Embracing Challenges And Transformation

Relying on her telecommunications expertise, Lu decided to launch interWAVE Communications in 1994, a startup providing mobile networks in developing countries. As the founder, chairman, and CEO Lu felt proud; not many women were starting technology companies at the time.

Building cellular networks in countries with rugged terrain, primarily in Africa and where most people didn’t have traditional phones, let alone cellular technology, proved tricky but rewarding. Lu found the challenge invigorating and was pleased at its positive effect on the economic development of local businesses.

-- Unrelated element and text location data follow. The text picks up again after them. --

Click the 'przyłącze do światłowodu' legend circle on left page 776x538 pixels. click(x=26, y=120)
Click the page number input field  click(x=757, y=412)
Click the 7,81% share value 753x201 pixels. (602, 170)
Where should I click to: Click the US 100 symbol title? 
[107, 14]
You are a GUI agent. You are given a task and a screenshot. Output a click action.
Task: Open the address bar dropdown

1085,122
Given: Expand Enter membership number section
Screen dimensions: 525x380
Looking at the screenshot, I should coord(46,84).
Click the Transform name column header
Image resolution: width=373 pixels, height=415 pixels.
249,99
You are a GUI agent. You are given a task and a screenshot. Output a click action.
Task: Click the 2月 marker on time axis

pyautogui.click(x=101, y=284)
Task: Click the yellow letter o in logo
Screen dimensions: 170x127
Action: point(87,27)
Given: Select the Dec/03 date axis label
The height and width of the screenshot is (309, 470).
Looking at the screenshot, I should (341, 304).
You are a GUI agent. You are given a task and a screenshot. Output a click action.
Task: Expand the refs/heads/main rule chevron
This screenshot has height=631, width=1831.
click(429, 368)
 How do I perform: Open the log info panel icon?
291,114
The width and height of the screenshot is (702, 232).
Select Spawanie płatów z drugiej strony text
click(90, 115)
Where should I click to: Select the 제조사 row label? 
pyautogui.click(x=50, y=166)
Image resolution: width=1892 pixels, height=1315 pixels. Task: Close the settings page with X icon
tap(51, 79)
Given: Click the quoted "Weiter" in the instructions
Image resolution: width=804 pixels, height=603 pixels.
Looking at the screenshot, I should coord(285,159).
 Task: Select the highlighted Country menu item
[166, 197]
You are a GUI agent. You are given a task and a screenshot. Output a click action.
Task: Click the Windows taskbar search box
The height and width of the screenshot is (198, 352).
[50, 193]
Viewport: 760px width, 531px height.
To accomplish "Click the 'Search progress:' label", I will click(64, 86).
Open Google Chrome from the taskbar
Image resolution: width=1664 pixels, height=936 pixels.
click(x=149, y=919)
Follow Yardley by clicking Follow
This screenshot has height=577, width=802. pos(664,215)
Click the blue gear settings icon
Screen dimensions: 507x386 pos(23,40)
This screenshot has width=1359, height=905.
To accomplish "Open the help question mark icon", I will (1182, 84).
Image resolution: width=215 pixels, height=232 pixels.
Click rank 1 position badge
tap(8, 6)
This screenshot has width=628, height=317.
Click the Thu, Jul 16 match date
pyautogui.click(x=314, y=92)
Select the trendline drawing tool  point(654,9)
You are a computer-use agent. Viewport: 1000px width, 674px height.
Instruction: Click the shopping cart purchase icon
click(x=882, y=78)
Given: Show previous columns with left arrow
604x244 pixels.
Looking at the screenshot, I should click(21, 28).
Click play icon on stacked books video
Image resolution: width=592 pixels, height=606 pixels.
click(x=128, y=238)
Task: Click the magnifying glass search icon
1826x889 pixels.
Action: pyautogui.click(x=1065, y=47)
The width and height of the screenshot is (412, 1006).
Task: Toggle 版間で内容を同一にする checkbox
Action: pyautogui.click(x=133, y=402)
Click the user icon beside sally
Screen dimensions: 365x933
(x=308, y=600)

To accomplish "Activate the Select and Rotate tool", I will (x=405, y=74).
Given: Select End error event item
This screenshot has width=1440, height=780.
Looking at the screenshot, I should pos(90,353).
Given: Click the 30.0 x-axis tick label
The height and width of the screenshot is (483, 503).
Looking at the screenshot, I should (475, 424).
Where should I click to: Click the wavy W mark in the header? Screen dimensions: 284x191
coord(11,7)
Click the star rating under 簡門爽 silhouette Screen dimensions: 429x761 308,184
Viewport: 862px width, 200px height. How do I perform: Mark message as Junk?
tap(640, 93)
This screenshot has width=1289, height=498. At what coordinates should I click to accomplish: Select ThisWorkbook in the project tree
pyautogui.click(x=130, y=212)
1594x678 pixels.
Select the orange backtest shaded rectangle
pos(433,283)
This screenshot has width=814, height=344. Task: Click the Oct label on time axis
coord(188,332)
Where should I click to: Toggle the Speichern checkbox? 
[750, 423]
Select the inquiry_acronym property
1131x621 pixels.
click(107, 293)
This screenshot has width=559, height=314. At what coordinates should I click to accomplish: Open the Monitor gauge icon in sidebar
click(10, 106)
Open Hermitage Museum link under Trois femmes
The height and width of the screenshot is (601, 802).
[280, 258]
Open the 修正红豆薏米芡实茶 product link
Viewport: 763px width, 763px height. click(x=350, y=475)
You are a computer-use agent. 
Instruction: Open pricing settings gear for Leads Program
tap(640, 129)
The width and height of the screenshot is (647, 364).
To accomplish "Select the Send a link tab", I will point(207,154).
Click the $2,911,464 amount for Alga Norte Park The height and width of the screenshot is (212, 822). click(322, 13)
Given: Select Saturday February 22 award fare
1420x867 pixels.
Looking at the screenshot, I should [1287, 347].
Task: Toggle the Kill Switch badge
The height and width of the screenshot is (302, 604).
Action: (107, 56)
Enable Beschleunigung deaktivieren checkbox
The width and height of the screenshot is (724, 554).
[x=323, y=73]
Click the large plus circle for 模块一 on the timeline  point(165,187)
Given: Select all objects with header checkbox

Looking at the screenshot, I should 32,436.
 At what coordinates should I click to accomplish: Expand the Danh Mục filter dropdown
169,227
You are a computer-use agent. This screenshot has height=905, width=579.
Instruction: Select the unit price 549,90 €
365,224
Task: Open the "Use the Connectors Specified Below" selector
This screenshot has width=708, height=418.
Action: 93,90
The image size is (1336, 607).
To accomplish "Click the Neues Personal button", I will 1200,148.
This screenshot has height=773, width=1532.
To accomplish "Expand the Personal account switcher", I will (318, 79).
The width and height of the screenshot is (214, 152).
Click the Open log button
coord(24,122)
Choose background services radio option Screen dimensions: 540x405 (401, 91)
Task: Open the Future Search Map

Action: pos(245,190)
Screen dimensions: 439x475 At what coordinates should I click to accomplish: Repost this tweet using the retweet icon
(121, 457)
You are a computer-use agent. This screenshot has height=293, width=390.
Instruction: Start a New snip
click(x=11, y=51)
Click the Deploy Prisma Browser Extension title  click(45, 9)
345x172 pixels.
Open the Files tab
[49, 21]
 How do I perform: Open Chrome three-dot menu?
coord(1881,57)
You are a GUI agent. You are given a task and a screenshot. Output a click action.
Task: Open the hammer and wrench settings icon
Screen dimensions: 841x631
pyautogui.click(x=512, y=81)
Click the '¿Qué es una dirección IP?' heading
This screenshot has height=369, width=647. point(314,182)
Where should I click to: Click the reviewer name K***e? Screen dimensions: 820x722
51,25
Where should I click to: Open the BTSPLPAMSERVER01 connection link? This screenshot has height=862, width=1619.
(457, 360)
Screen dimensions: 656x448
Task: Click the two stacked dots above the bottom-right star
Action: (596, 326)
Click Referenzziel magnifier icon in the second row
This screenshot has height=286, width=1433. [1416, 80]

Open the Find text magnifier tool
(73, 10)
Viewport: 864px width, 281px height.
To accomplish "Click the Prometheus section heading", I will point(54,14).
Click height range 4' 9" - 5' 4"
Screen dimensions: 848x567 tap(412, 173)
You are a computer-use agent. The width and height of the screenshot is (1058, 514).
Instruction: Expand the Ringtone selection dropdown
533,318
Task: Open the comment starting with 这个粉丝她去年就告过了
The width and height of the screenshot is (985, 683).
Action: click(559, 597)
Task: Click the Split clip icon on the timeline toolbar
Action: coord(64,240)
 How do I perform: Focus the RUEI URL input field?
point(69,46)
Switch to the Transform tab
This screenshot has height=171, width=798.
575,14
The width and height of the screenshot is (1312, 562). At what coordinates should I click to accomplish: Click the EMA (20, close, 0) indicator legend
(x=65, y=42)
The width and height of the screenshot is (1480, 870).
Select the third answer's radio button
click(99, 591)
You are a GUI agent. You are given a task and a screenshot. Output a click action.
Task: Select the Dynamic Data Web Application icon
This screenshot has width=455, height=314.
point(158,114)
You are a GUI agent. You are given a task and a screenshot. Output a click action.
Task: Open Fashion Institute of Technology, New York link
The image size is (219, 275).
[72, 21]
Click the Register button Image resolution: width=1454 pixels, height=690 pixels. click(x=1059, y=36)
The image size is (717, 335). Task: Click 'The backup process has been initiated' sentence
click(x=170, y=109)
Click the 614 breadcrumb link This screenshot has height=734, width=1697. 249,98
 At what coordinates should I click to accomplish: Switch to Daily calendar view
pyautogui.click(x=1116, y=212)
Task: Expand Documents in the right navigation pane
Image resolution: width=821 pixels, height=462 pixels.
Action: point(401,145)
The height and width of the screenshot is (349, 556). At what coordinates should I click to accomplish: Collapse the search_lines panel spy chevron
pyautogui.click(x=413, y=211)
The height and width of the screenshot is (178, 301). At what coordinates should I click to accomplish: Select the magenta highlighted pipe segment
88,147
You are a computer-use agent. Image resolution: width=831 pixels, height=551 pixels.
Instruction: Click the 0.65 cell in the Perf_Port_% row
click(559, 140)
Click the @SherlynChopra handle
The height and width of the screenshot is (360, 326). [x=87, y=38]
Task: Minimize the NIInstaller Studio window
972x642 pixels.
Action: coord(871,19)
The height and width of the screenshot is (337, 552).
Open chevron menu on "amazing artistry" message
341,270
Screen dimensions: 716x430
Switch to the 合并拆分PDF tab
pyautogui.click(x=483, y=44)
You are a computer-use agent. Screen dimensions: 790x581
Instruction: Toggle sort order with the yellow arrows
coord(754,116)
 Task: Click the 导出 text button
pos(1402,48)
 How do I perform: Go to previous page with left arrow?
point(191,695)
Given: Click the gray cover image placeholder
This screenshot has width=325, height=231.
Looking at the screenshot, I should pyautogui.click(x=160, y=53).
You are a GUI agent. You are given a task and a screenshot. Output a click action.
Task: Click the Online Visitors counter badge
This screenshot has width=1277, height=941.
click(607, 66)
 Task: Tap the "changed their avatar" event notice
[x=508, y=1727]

“Those markets were ready for wireless cellular networks,” she remembers. “The growing businesses in those countries all needed phones, and it was easier to deploy wireless telephones and avoid the burden of laying out wires and conduits.”

“Computer science was just becoming mainstream as an area of concentration for studies. What interested me was the challenge of solving problems methodically.”

Securing funding from Mayfield and Morgan Stanley Ventures, Lu built interWAVE from the ground up. The company went public in its sixth year, achieving multi-billion dollar market capitalization and delivering more than 160 networks throughout Africa and the Middle East.

“Even as CEO of my company, I continued to pursue technical innovation, with more than 20 patents in cellular networking,” she says. “Often engineers think that by becoming a manager or becoming more focused on the financial side of the business, the technical innovation stops, but that’s not true.”

Eye On Investing

After 10 years of success with interWAVE, Lu craved a new challenge. In 2003, she became an adviser to Mayfield Fund and helped found the Golden Sands River Venture, a venture capital fund overseeing more than $1 billion in investments in China. With the expertise she gained there, she was able to launch Cathaya Capital in 2009. Using her experience in high-tech investment and her operational experience as a CEO, she then joined Deutsche Bank and established the new Sustainable Investment group for Asia.

She is now general manager and regional officer for asset management for the region, where she focuses on investments in clean energy and environment-related companies.

Shifting her focus from developing and disseminating new technologies to funding the companies creating the next tech breakthroughs was a natural progression for Lu. Her experience running her own startup gives her insight to identify teams and companies with potential and the operational know-how for successful business models and partnerships.

“If they are missing certain elements in the team dynamics, or if they need significant partnerships to meet their target objectives, mission, and vision, I can help them develop that and guide them on adopting sound business models and operational plans,” she says.

Lu says that at Northwestern, she learned the value of strong interdisciplinary partnerships and the curiosity to pursue information beyond her knowledge base, and developed the belief that learning never stops, which is why she serves on the McCormick Advisory Council. She hopes to impart this continuing pursuit for knowledge to young engineers. “Northwestern taught me how to go beyond what you already know and still feel comfortable, knowing that the more you learn, the more you can benefit and expand your abilities.”